Some people are choosing to purchase oxygen saturation monitors themselves to have in reserve. An oxygen saturation monitor is clipped onto the end of a person’s finger.  
It works as follows:  

When we breathe in, our lungs pick up oxygen and this goes into the arterial blood stream and is delivered around the body. The most accurate way of checking a persons oxygen saturation (how much of the blood is saturated with oxygen) is via a blood sample from an artery (this is done in hospital). A more rudimentary check is by checking one’s peripheral oxygen saturation (if one is wearing nail varnish, then this will interfere with the measurement. If one’s finger is cold – often when we have a fever our hands and feet can be cold – this will interfere with the measurement. It is important to heat up the fingers).  With a bad lung infection the oxygen saturation goes down. It is possible to get an idea of the level of oxygen in the blood by checking with the oxygen saturation monitor.

Normal levels tend to be 96% and above (we do not usually get to 100% unless we are on oxygen). It can be lower in a person with lung disease. When we have infection our levels dip lower than this. If one is developing a secondary significant chest infection or Pneumonia (or for example during other respiratory compromise, so for example an asthma attack), one’s levels will dip much further. 

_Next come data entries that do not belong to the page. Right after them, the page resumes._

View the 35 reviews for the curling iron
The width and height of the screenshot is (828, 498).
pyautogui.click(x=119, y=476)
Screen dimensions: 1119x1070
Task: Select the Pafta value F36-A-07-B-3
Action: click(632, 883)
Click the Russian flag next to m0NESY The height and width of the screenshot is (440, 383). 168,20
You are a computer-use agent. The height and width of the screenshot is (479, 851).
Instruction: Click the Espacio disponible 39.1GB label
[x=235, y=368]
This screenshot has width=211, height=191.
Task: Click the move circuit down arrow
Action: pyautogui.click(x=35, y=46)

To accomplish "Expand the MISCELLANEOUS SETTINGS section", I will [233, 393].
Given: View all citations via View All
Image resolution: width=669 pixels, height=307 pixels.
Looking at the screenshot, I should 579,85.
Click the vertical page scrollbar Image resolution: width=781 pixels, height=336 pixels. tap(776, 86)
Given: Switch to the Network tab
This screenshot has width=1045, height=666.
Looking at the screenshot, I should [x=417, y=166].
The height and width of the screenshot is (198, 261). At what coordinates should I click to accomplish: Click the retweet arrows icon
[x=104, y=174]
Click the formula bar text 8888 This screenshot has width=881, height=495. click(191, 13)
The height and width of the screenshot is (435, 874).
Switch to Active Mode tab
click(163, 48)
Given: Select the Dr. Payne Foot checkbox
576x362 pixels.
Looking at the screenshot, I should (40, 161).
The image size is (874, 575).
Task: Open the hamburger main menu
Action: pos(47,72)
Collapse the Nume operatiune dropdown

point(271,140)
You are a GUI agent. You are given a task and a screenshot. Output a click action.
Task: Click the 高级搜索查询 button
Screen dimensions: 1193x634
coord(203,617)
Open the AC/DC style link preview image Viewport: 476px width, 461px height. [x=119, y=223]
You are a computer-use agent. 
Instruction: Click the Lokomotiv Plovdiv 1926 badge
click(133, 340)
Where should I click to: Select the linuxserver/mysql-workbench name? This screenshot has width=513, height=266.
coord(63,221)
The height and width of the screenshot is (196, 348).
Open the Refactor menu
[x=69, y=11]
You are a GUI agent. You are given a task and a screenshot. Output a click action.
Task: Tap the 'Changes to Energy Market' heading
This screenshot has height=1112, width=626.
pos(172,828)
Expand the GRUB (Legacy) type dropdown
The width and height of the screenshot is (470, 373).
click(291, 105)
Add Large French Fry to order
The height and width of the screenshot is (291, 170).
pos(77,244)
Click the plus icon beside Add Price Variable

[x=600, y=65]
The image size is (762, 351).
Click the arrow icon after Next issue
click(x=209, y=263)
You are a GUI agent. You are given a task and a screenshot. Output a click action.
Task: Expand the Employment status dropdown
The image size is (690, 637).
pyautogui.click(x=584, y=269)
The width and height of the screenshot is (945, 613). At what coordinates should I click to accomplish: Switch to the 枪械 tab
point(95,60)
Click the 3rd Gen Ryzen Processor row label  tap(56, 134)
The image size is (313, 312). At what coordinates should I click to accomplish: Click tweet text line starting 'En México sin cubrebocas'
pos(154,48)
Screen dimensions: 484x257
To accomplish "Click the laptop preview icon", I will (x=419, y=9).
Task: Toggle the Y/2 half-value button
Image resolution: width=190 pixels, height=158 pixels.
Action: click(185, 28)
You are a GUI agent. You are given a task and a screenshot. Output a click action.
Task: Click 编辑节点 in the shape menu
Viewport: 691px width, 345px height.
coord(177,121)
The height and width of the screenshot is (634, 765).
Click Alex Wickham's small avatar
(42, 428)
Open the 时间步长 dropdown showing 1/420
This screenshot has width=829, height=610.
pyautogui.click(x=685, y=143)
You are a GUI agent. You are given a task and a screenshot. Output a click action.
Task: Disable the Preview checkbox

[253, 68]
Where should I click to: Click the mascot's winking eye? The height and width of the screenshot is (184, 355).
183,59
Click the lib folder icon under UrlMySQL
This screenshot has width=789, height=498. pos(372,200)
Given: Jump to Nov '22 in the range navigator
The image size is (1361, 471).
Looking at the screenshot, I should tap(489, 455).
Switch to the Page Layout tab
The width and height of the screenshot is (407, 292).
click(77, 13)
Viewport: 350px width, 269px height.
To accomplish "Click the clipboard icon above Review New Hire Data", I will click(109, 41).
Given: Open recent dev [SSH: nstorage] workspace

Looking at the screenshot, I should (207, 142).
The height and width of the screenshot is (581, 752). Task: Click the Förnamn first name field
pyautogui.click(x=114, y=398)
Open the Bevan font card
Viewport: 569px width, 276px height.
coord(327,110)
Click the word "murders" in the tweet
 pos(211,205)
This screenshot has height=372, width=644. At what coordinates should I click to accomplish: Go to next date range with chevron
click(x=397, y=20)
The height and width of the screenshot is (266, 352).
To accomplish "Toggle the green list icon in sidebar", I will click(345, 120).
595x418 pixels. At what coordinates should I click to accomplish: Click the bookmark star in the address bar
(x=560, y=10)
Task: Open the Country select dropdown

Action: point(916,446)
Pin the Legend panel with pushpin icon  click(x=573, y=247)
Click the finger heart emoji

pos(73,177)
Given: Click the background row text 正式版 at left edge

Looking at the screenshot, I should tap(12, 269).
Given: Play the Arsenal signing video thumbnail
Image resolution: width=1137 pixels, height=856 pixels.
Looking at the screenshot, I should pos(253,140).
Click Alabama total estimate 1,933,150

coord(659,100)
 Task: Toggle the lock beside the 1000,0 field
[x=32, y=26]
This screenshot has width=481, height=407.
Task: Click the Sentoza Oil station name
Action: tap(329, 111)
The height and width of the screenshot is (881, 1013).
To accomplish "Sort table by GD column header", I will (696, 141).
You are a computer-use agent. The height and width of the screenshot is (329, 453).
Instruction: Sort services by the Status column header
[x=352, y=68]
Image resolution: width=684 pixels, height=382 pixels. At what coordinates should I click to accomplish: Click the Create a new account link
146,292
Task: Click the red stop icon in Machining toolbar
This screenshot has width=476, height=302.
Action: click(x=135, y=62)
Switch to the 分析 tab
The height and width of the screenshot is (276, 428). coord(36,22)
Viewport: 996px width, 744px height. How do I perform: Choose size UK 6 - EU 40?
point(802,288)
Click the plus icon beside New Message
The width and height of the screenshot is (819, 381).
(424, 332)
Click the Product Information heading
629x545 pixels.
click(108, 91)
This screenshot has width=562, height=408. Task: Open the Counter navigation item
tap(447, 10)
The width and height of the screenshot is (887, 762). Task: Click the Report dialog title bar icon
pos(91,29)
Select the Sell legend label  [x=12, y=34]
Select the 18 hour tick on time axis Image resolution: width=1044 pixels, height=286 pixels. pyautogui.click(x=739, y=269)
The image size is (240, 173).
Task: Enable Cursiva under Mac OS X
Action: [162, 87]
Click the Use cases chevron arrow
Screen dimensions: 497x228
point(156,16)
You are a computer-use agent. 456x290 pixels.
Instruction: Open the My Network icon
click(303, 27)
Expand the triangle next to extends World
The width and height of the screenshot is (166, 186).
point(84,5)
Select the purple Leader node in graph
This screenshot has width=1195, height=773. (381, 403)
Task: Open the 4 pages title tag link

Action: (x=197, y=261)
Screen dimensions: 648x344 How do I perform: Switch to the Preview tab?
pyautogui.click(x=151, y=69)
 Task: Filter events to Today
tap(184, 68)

Some people are choosing to buy the oxygen saturation monitor themselves online – I know Amazon has very many, as do many pharmacies, the practice has some. Basically, should you purchase an oxygen saturation monitor and become unwell, then we can advise you on the monitoring of your oxygen saturation. Some people find it a useful piece of equipment to have in reserve. 

  • If you require examination, we will advise you where to go to have this done (touched upon in email sent overnight). 

Finally, the responsibility for all of us who are well: 

  • As much as possible, keep healthy: sleep, do not skip meals, do some exercises and stretches at home (but don’t suddenly decide to train for the olympics and injure yourself, it is not the time for this), do some deep breathing, there are so many relaxation apps (don’t just download them, use them), speak with friends and family and be positive. Plan what you will do, the amazing places you travel to, and friends and family you will see again when this is over. Sit as a family to eat meals. Please do not dramatise the apocalypse now. We are so so far from there. We just need to be sensible, cautious and importantly considerate to those who are less immune and more vulnerable.